((

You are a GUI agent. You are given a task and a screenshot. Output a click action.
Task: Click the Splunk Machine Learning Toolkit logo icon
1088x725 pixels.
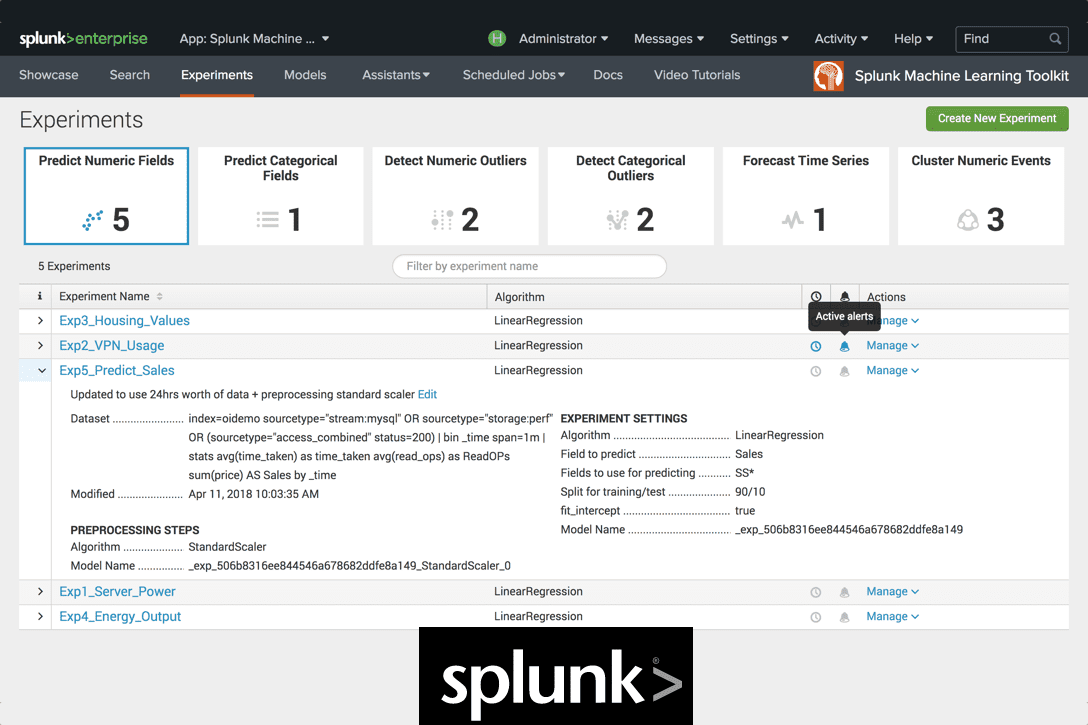coord(829,76)
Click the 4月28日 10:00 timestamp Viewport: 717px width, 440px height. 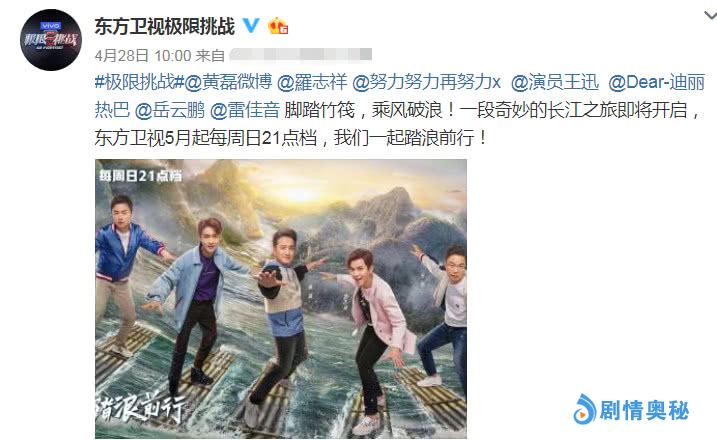point(143,55)
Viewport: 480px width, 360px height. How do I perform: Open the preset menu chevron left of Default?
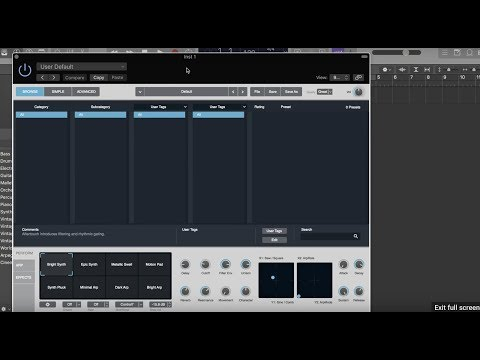click(x=140, y=92)
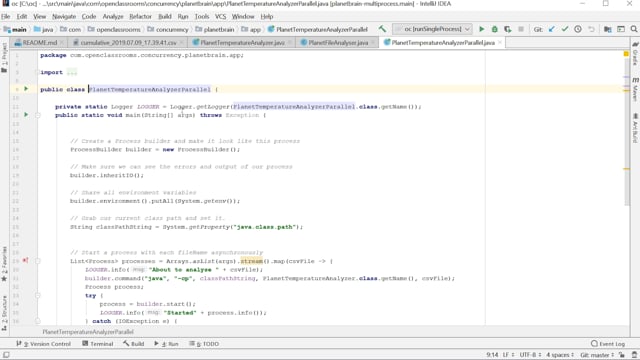Open the Event Log panel
The image size is (640, 360).
tap(608, 344)
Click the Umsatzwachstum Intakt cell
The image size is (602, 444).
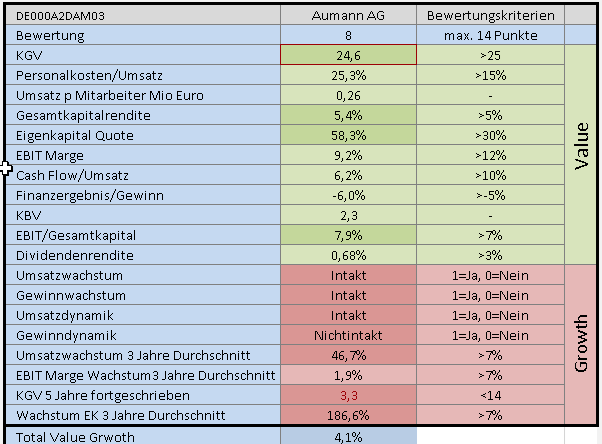tap(348, 275)
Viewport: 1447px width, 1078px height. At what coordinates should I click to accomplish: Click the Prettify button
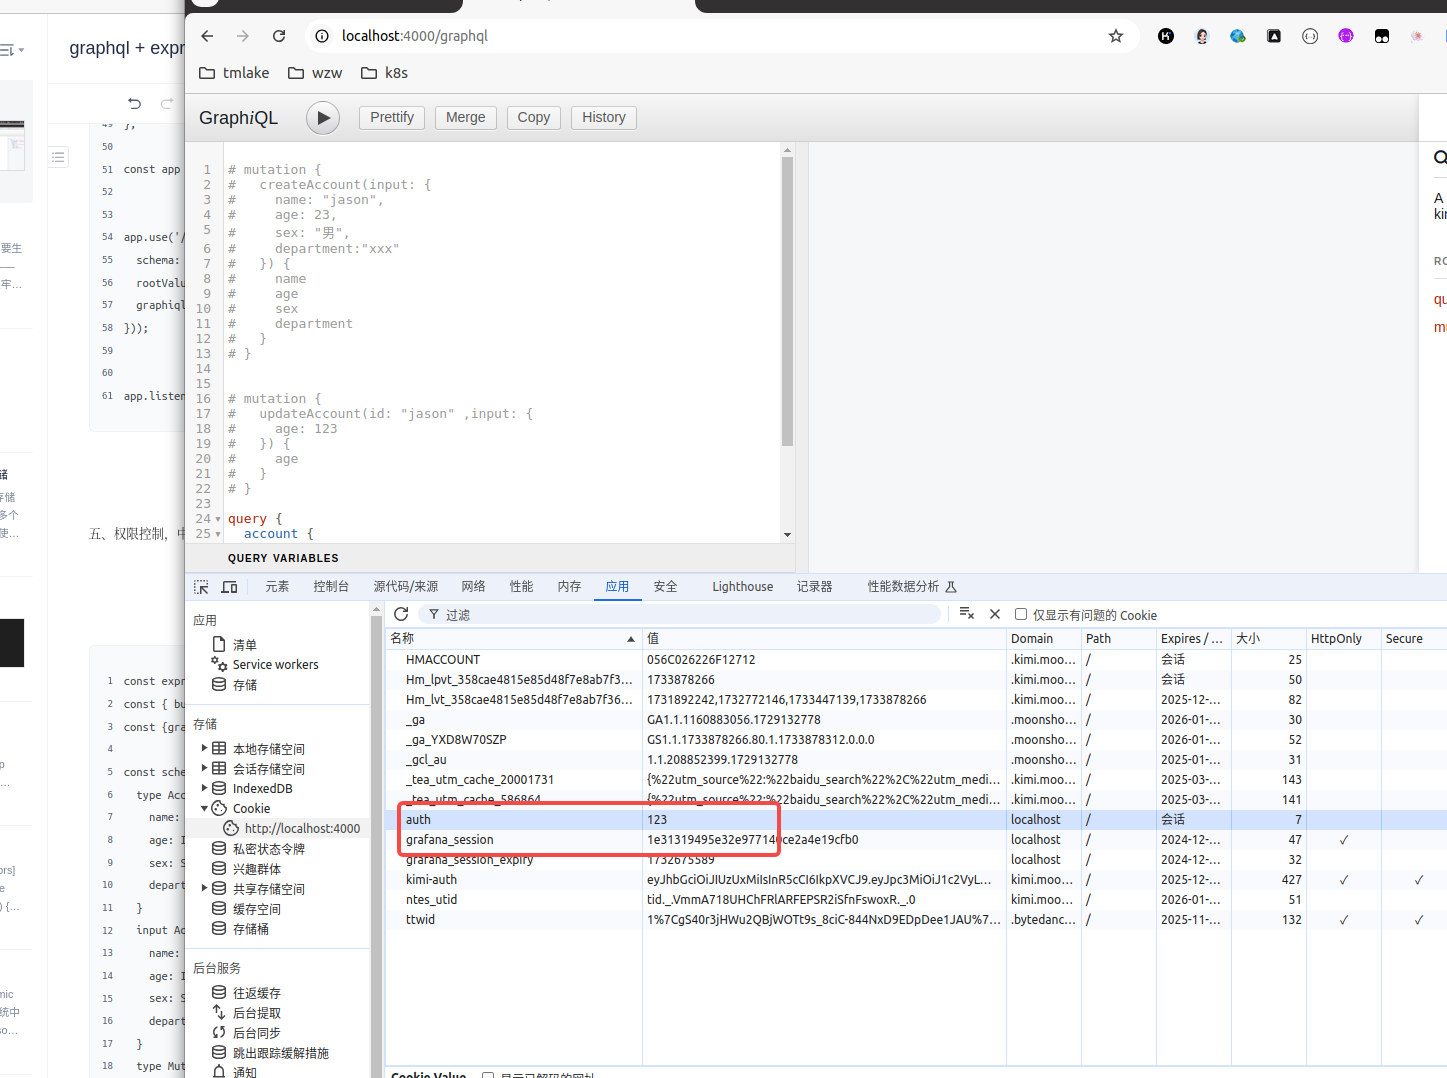point(392,117)
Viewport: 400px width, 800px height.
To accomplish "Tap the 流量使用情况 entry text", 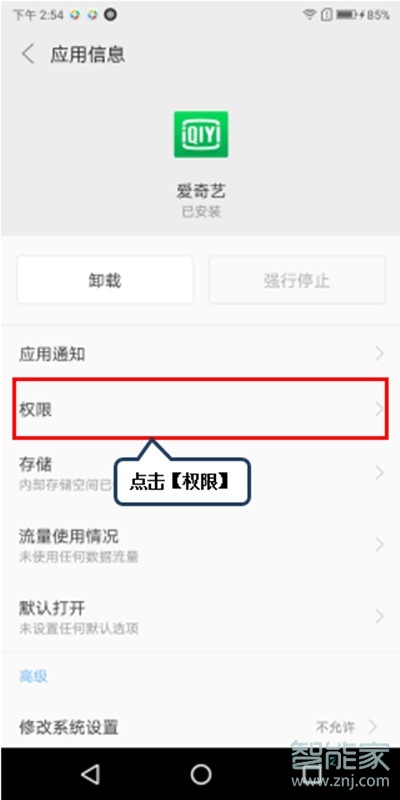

))

• What is being asked
From the line containing "Viewport: 400px width, 800px height." down to the end of the data above, reproduce each line exactly; no pictures.

• Completed task
Viewport: 400px width, 800px height.
To accomplish "Tap the 流量使用情况 entry text", 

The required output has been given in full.